# [GOAL]
In the records below, change every "Where should I click to" to "Where do I click to" and leave everything else the same.

# [DATA FOR PROCESSING]
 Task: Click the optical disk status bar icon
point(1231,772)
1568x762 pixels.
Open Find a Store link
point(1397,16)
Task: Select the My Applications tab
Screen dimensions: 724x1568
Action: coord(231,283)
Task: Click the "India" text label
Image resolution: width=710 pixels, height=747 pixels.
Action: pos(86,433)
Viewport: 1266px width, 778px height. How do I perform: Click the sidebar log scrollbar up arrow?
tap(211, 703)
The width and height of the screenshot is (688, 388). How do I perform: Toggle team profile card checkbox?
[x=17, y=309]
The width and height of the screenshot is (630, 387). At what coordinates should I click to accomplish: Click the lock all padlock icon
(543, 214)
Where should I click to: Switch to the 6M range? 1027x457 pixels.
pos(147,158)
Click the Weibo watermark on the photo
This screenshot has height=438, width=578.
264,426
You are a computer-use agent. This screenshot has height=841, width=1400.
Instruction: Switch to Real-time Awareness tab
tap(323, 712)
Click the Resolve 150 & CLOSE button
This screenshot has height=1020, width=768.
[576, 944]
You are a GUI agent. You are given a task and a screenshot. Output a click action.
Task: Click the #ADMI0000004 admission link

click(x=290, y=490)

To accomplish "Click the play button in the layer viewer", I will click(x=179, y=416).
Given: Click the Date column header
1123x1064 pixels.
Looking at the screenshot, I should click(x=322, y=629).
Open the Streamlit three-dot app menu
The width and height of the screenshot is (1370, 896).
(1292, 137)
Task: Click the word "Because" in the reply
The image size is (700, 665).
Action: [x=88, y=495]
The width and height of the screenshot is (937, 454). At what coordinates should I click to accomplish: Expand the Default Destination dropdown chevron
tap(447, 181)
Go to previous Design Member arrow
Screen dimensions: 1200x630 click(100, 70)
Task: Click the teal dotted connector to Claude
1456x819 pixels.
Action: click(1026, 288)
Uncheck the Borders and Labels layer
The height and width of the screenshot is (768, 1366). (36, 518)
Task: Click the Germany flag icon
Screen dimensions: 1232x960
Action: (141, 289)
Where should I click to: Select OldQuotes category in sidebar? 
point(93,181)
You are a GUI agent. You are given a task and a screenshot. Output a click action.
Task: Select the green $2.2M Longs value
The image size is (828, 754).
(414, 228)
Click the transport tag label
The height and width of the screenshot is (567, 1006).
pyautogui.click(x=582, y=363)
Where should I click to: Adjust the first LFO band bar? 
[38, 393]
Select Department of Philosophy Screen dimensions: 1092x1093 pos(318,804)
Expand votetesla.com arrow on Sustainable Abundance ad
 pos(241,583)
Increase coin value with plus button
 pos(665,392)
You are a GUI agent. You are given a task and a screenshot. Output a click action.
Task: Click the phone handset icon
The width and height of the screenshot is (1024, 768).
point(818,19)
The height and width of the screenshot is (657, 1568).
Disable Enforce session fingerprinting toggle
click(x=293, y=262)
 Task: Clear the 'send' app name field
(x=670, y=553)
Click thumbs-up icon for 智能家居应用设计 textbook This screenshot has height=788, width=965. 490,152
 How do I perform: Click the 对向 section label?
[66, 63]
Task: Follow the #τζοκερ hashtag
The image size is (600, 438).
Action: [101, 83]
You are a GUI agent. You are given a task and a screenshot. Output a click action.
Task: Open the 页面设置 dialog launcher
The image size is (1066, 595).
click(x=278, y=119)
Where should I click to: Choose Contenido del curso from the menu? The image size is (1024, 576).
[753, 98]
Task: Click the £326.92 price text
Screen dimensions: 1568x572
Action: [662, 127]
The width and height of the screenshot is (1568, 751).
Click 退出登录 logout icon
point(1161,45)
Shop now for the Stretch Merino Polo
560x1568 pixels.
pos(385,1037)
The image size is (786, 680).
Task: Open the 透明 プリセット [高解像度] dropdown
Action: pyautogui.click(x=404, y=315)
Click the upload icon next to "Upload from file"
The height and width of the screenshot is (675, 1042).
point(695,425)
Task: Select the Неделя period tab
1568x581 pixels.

# [THE ANSWER]
 Task: Click the optical disk status bar icon
point(1231,772)
1568x762 pixels.
Open Find a Store link
point(1397,16)
Task: Select the My Applications tab
Screen dimensions: 724x1568
Action: coord(231,283)
Task: Click the "India" text label
Image resolution: width=710 pixels, height=747 pixels.
Action: pos(86,433)
Viewport: 1266px width, 778px height. How do I perform: Click the sidebar log scrollbar up arrow?
tap(211, 703)
The width and height of the screenshot is (688, 388). How do I perform: Toggle team profile card checkbox?
[x=17, y=309]
The width and height of the screenshot is (630, 387). At what coordinates should I click to accomplish: Click the lock all padlock icon
(543, 214)
Where do I click to: Switch to the 6M range? 1027x457 pixels.
pos(147,158)
Click the Weibo watermark on the photo
This screenshot has height=438, width=578.
264,426
You are a computer-use agent. This screenshot has height=841, width=1400.
Instruction: Switch to Real-time Awareness tab
tap(323, 712)
Click the Resolve 150 & CLOSE button
This screenshot has height=1020, width=768.
[576, 944]
You are a GUI agent. You are given a task and a screenshot. Output a click action.
Task: Click the #ADMI0000004 admission link

click(x=290, y=490)

To accomplish "Click the play button in the layer viewer", I will click(x=179, y=416).
Given: Click the Date column header
1123x1064 pixels.
Looking at the screenshot, I should click(x=322, y=629).
Open the Streamlit three-dot app menu
The width and height of the screenshot is (1370, 896).
(1292, 137)
Task: Click the word "Because" in the reply
The image size is (700, 665).
Action: [x=88, y=495]
The width and height of the screenshot is (937, 454). At what coordinates should I click to accomplish: Expand the Default Destination dropdown chevron
tap(447, 181)
Go to previous Design Member arrow
Screen dimensions: 1200x630 click(100, 70)
Task: Click the teal dotted connector to Claude
1456x819 pixels.
Action: click(1026, 288)
Uncheck the Borders and Labels layer
The height and width of the screenshot is (768, 1366). (36, 518)
Task: Click the Germany flag icon
Screen dimensions: 1232x960
Action: (141, 289)
Where do I click to: Select OldQuotes category in sidebar? 
point(93,181)
You are a GUI agent. You are given a task and a screenshot. Output a click action.
Task: Select the green $2.2M Longs value
The image size is (828, 754).
(414, 228)
Click the transport tag label
The height and width of the screenshot is (567, 1006).
pyautogui.click(x=582, y=363)
Where do I click to: Adjust the first LFO band bar? 
[38, 393]
Select Department of Philosophy Screen dimensions: 1092x1093 pos(318,804)
Expand votetesla.com arrow on Sustainable Abundance ad
 pos(241,583)
Increase coin value with plus button
 pos(665,392)
You are a GUI agent. You are given a task and a screenshot. Output a click action.
Task: Click the phone handset icon
The width and height of the screenshot is (1024, 768).
point(818,19)
The height and width of the screenshot is (657, 1568).
Disable Enforce session fingerprinting toggle
click(x=293, y=262)
 Task: Clear the 'send' app name field
(x=670, y=553)
Click thumbs-up icon for 智能家居应用设计 textbook This screenshot has height=788, width=965. 490,152
 How do I perform: Click the 对向 section label?
[66, 63]
Task: Follow the #τζοκερ hashtag
The image size is (600, 438).
Action: [101, 83]
You are a GUI agent. You are given a task and a screenshot. Output a click action.
Task: Open the 页面设置 dialog launcher
The image size is (1066, 595).
click(x=278, y=119)
Where do I click to: Choose Contenido del curso from the menu? The image size is (1024, 576).
[753, 98]
Task: Click the £326.92 price text
Screen dimensions: 1568x572
Action: [662, 127]
The width and height of the screenshot is (1568, 751).
Click 退出登录 logout icon
point(1161,45)
Shop now for the Stretch Merino Polo
560x1568 pixels.
pos(385,1037)
The image size is (786, 680).
Task: Open the 透明 プリセット [高解像度] dropdown
Action: pyautogui.click(x=404, y=315)
Click the upload icon next to "Upload from file"
The height and width of the screenshot is (675, 1042).
point(695,425)
Task: Select the Неделя period tab
1568x581 pixels.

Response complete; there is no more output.